Data shown:

- - - -

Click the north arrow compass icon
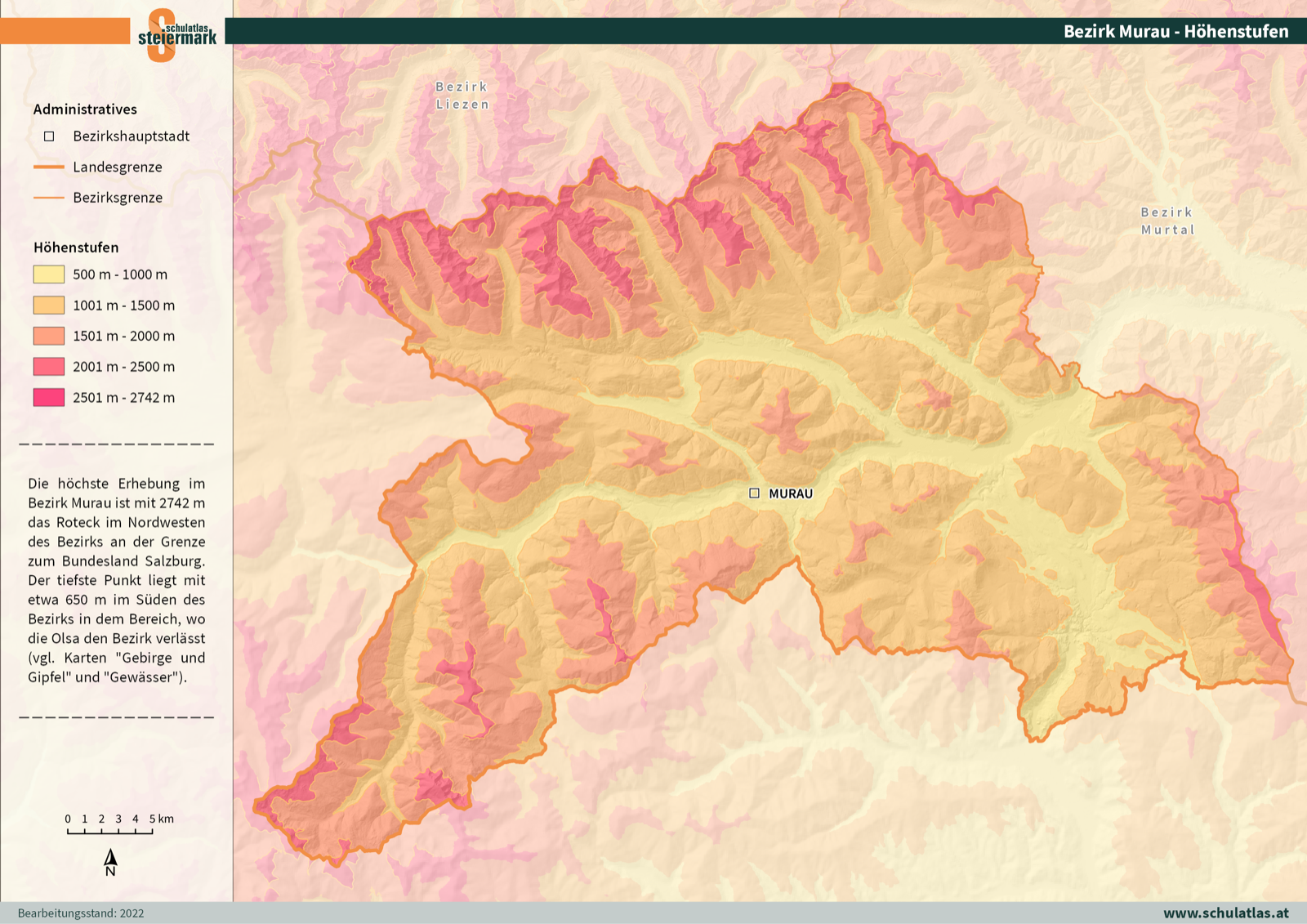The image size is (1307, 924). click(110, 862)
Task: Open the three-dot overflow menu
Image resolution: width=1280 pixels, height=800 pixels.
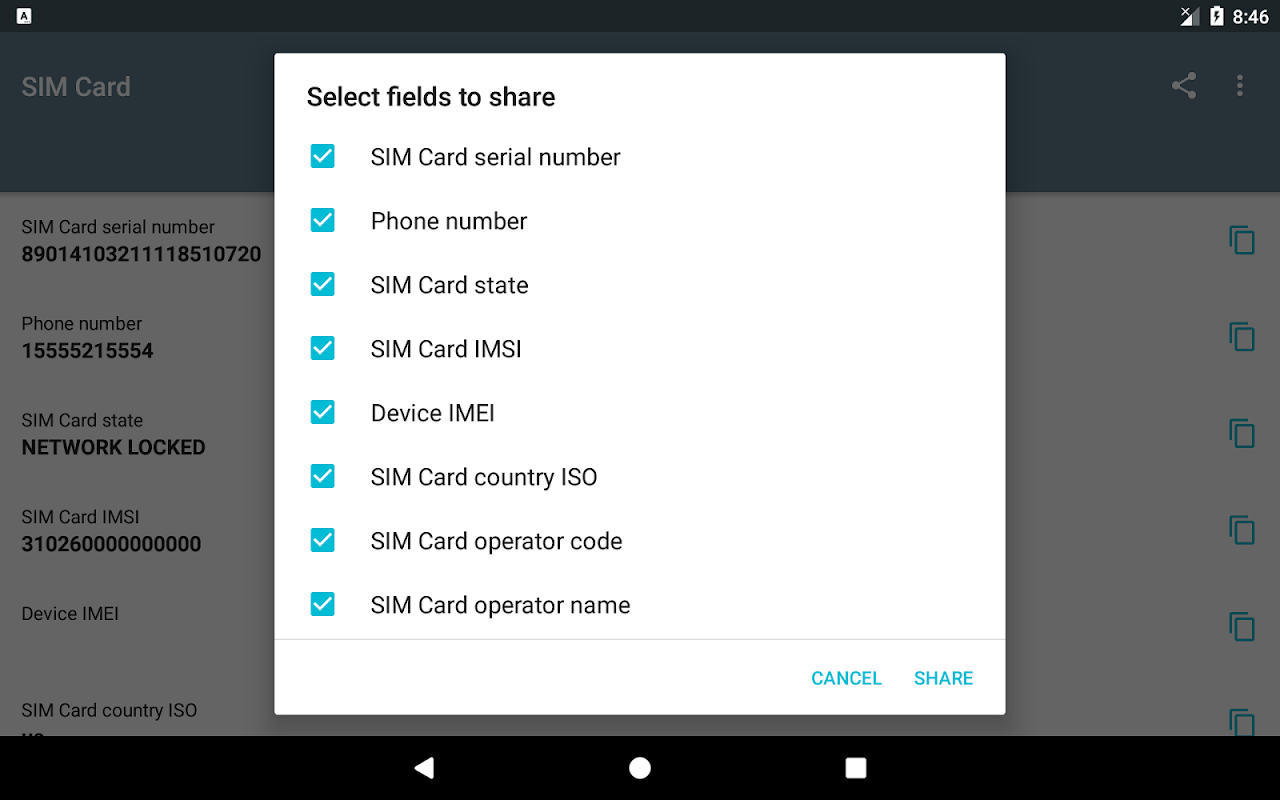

- - - -

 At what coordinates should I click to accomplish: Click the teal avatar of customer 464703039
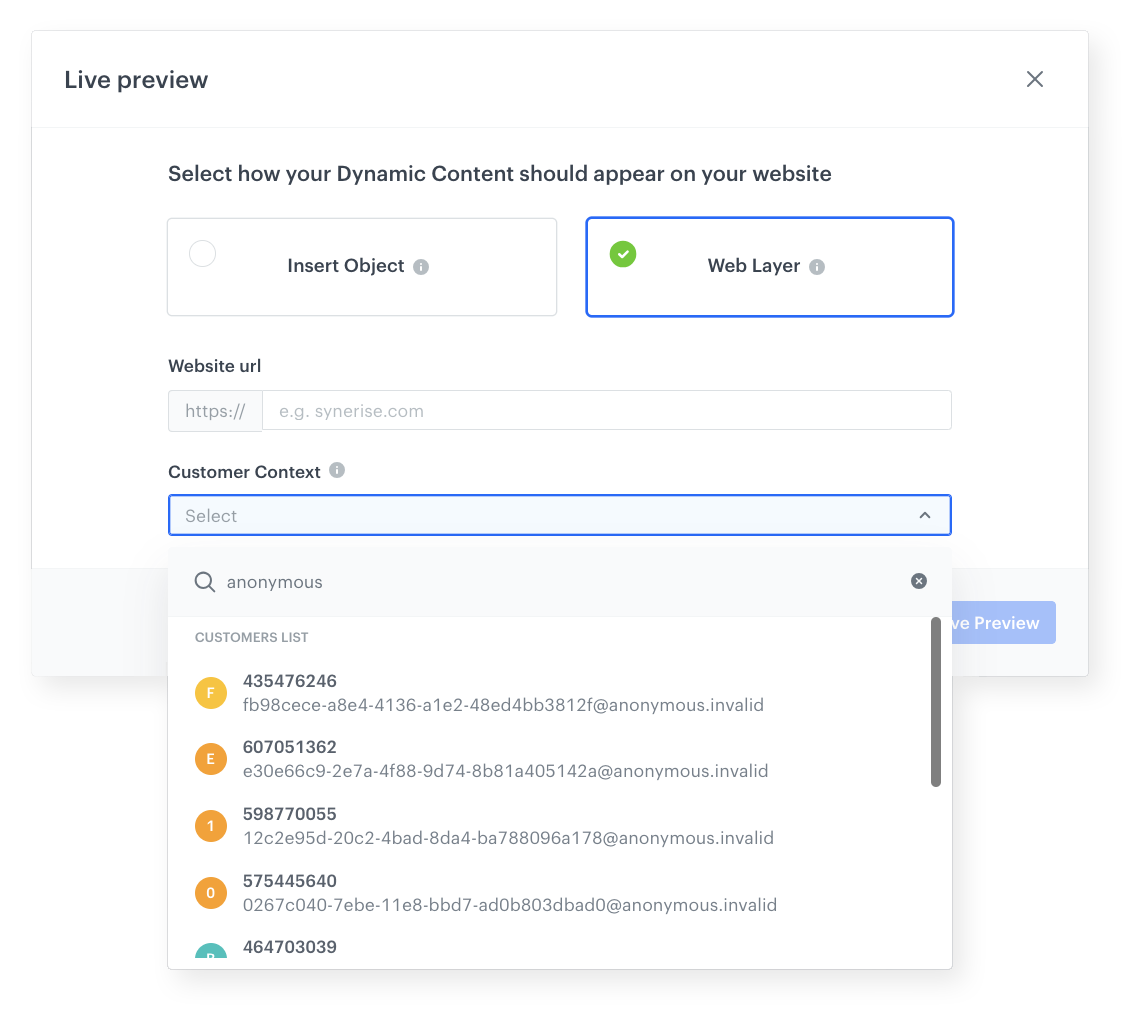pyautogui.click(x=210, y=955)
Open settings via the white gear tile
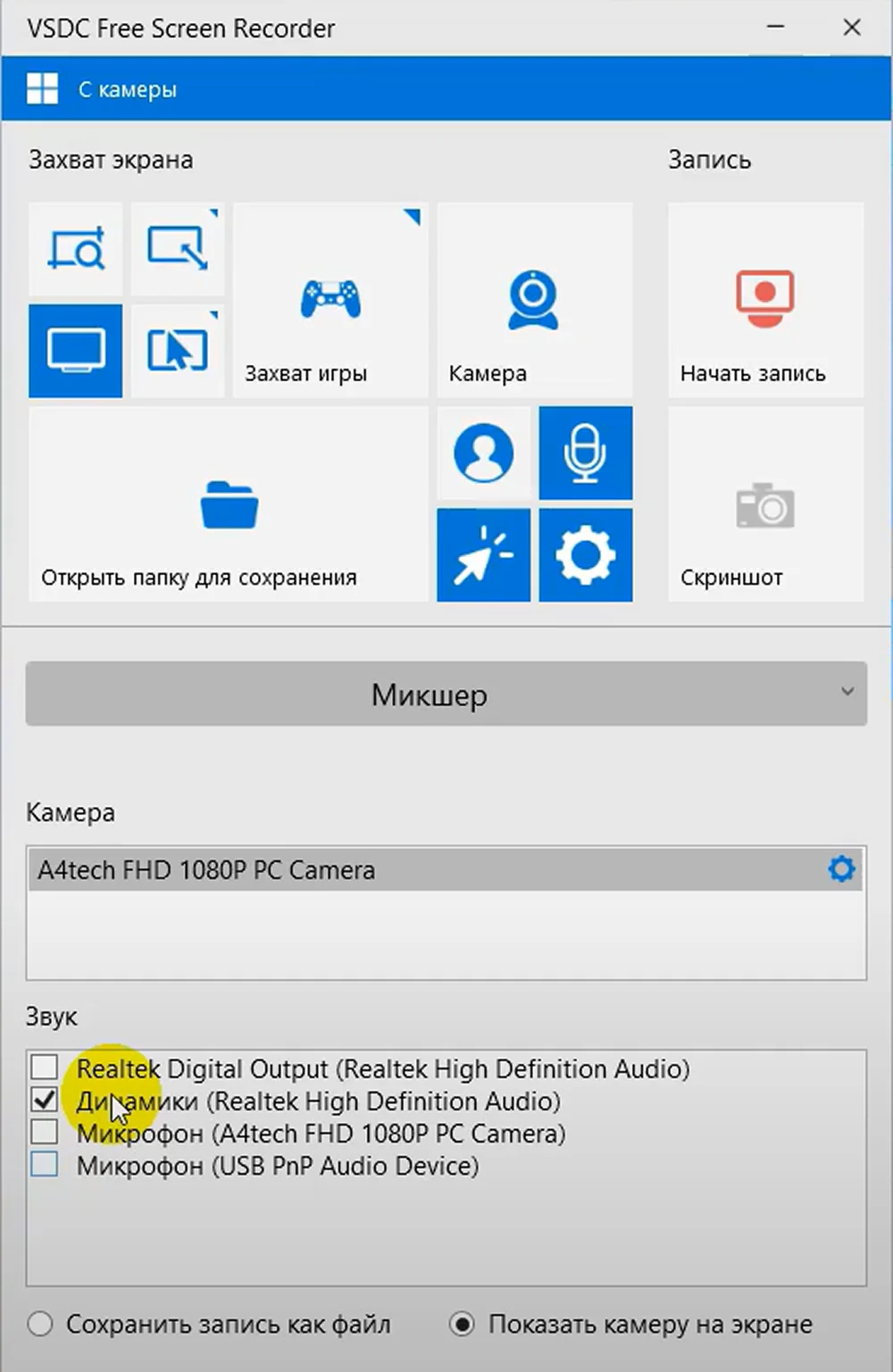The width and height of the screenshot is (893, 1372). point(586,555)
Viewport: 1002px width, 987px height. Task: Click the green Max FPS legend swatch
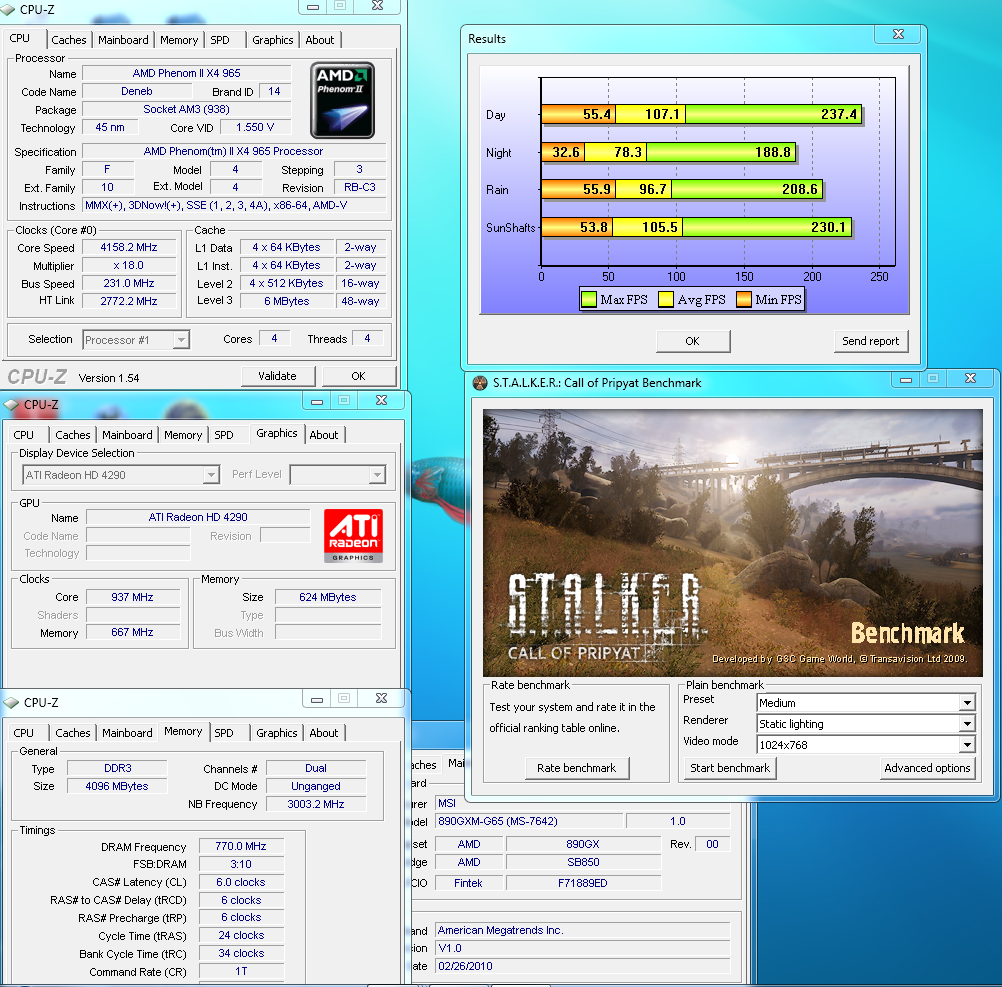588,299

- - - -

Work required: In the listing above, find the line containing "Click the north arrow compass icon". Output it and every line after it up to and including the line containing "Image resolution: width=1280", exactly, but skip the pictures.

Written answer:
Click the north arrow compass icon
The image size is (1307, 924). click(110, 862)
Task: Open the three-dot overflow menu
Image resolution: width=1280 pixels, height=800 pixels.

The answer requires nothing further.